Shirley Clarke, who runs courses to help teachers develop collaborative classroom environments, agrees. She discourages even basic rewards, such as stickers and stars - or, indeed, grades. Instead, she recommends that teachers provide pupils with detailed learning objectives and regular feedback.

“Children appear to be delighted to get a sticker or whatever,” she said. “But it’s a very superficial thing. And what they don’t say is, `Actually, I feel demoralised and a bit thick because I didn’t get one.’ Those children don’t think, `I’ll work harder next time’, they think, `I’m not good enough’.”

Sue Cowley, author of the popular behaviour management manual Getting the Buggers to Behave, accepts that internalised discipline has value but believes it is only part of the story.

“It would be absolutely lovely, wouldn’t it, if all children were intrinsically motivated to learn their times tables and to write neatly,” she said. “But that’s not the reality, is it?

“That doesn’t just happen. You need to find a way of moving towards it. A house point doesn’t necessarily mean anything, but it’s a symbolic way for adults to say well done. It’s about what the reward represents: that the student has achieved and that the adult acknowledges it.”

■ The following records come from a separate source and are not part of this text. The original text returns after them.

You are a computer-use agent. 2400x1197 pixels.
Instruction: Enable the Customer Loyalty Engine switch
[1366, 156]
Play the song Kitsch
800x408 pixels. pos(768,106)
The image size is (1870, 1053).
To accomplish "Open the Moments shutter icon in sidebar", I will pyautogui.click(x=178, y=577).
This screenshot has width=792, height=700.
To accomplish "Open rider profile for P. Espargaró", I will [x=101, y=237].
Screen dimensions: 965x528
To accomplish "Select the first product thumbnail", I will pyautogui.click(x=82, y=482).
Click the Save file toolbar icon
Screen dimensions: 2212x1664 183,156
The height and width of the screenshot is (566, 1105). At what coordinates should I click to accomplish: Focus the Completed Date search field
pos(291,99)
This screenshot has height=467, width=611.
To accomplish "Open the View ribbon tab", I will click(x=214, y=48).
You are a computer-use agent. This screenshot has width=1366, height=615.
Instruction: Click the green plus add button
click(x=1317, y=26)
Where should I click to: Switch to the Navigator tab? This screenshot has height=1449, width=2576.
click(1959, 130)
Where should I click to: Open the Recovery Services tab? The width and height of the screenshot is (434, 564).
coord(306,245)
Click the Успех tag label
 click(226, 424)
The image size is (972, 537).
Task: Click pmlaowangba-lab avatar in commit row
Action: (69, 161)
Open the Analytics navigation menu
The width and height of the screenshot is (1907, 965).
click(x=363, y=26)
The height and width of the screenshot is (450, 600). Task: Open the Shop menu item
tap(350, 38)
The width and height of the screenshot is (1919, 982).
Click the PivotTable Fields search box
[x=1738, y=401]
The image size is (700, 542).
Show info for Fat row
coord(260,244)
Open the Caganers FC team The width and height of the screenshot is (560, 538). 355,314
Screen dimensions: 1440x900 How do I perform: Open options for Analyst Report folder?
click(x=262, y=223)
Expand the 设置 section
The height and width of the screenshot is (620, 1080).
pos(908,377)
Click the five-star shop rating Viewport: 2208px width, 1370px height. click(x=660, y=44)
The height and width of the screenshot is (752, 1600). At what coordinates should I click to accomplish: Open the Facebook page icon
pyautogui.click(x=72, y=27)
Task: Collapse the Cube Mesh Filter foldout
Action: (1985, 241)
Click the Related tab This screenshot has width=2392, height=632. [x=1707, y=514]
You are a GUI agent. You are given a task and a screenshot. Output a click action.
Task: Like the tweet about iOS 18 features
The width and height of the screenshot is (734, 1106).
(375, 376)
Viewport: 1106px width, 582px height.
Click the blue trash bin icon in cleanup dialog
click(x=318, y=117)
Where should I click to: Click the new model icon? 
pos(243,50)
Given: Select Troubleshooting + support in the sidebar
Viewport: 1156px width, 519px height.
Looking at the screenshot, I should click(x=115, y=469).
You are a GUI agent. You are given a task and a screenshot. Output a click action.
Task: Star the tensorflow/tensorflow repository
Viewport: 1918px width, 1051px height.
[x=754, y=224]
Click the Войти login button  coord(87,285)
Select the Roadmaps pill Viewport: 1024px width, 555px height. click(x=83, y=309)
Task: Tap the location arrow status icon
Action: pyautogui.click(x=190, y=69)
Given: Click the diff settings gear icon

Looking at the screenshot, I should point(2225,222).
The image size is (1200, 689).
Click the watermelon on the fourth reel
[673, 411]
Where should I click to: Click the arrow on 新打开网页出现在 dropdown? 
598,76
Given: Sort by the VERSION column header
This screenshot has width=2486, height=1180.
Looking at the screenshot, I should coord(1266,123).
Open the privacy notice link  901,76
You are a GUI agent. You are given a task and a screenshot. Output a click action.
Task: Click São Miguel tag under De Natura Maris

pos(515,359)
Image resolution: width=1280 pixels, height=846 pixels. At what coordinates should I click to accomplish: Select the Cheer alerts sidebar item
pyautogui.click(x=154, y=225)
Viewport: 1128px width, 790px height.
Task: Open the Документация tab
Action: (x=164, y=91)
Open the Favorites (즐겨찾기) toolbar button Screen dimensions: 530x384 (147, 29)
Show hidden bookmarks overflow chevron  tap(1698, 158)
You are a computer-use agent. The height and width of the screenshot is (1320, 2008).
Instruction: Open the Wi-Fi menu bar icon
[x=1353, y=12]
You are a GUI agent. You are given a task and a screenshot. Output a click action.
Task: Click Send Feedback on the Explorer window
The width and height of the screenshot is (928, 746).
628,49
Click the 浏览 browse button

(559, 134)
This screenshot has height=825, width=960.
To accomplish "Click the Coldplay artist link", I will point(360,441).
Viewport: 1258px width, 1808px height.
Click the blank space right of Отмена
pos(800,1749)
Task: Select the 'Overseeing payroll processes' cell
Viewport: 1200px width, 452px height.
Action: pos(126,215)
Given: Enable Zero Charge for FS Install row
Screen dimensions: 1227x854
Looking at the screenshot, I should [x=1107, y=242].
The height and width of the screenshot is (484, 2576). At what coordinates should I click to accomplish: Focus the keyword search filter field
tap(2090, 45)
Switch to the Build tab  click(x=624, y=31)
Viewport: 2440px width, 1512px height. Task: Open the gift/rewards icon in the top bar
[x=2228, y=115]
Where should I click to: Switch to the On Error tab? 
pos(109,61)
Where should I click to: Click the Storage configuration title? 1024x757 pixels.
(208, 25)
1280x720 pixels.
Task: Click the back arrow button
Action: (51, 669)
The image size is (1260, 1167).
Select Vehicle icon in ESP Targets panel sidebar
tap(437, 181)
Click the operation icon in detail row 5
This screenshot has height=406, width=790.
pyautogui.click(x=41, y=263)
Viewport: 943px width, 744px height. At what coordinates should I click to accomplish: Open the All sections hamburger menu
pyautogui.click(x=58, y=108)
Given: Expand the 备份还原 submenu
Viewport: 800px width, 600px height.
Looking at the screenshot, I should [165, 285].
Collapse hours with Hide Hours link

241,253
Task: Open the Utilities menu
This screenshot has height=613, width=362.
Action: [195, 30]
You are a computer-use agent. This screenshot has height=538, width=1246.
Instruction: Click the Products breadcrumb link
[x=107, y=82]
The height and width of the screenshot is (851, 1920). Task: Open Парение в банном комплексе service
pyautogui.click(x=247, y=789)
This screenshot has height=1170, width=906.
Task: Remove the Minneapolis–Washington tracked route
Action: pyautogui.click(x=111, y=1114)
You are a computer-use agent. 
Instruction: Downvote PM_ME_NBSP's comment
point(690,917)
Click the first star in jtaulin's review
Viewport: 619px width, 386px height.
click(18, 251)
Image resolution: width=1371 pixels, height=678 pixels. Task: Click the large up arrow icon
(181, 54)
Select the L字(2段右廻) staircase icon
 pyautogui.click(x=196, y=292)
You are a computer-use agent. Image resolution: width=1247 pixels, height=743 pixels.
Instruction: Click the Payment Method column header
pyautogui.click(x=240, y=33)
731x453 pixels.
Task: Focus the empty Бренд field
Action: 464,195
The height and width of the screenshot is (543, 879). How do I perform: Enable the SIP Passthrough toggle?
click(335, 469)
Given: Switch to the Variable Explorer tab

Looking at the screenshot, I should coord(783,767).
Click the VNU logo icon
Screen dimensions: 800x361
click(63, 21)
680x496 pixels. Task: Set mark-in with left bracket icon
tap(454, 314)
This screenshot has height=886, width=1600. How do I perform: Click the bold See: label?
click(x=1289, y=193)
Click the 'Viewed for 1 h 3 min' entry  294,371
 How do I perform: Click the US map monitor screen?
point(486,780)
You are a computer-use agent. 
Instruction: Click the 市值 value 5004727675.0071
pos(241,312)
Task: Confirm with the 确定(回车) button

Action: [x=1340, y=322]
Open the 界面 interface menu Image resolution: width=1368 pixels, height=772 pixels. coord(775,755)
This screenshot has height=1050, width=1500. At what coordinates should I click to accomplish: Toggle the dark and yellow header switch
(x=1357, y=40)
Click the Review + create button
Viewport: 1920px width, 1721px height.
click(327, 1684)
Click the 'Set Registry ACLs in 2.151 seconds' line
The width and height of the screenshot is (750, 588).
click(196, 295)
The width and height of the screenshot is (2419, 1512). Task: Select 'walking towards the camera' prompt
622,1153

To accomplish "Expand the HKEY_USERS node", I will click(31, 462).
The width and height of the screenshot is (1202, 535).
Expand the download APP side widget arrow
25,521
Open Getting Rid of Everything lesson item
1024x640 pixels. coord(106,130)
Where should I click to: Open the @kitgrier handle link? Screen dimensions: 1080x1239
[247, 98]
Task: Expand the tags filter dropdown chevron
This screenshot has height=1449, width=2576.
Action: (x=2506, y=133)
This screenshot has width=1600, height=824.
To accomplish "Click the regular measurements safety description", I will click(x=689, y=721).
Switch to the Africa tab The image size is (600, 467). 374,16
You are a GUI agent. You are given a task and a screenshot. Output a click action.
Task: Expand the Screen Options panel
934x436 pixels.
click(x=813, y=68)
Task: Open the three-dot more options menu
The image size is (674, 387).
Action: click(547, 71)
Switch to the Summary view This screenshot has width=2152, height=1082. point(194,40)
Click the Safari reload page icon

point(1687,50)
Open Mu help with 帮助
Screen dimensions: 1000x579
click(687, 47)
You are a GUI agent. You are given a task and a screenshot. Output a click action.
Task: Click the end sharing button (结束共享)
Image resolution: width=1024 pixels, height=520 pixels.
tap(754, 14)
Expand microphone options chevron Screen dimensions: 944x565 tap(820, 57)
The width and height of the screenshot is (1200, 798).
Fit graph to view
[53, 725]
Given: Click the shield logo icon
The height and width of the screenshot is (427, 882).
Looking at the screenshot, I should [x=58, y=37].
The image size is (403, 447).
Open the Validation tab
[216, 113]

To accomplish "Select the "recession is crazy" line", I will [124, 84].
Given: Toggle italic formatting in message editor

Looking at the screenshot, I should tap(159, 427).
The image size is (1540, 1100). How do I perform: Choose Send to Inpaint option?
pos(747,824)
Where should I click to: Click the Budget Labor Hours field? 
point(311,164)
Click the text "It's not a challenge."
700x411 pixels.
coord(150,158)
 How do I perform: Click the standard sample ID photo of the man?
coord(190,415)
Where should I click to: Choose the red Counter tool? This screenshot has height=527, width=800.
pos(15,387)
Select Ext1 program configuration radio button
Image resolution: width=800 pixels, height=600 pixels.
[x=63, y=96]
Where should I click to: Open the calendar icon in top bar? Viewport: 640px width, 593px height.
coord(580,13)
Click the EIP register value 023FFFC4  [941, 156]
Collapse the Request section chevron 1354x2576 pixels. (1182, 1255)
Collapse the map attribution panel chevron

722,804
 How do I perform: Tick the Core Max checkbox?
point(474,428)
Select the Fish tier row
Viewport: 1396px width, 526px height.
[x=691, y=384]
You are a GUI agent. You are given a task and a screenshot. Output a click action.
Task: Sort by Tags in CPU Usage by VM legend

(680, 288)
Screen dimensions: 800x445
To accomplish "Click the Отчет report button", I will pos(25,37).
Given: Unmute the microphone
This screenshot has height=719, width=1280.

Dr MacAllister, who lectures on his university’s initial teacher training course, accepts that a school without any rewards or punishments is an unrealistic ideal, as there will always be some pupils who misbehave and need to be punished for it.

“Clearly there need to be consequences for particular types of behaviour,” he said. “It’s just that there needs to be much more focus on encouraging discipline in pupils themselves.”

`This wheel doesn’t need reinventing’

“This approach, although golden in intention, is essentially a work of optimism,” says TES behaviour expert Tom Bennett .

“Children are brilliant creatures, as angelic and diabolic as the rest of us, but many of them haven’t got a sense of self-regulation.

“Even in an almost perfectly behaved classroom, you’ll have a few characters - and that’s enough to require the room to be run on rules and boundaries. And boundaries need to be patrolled by consequences for them to be effective.

“I’ve seen the damage this kind of approach does to new teachers, who try to run a room this way and get pulverised for their efforts. And I have seen the damage it can do to kids.

“This is one wheel that doesn’t need reinventing - when we try to, the ones who lose out are children, who need to learn what boundaries are before they can internalise them.”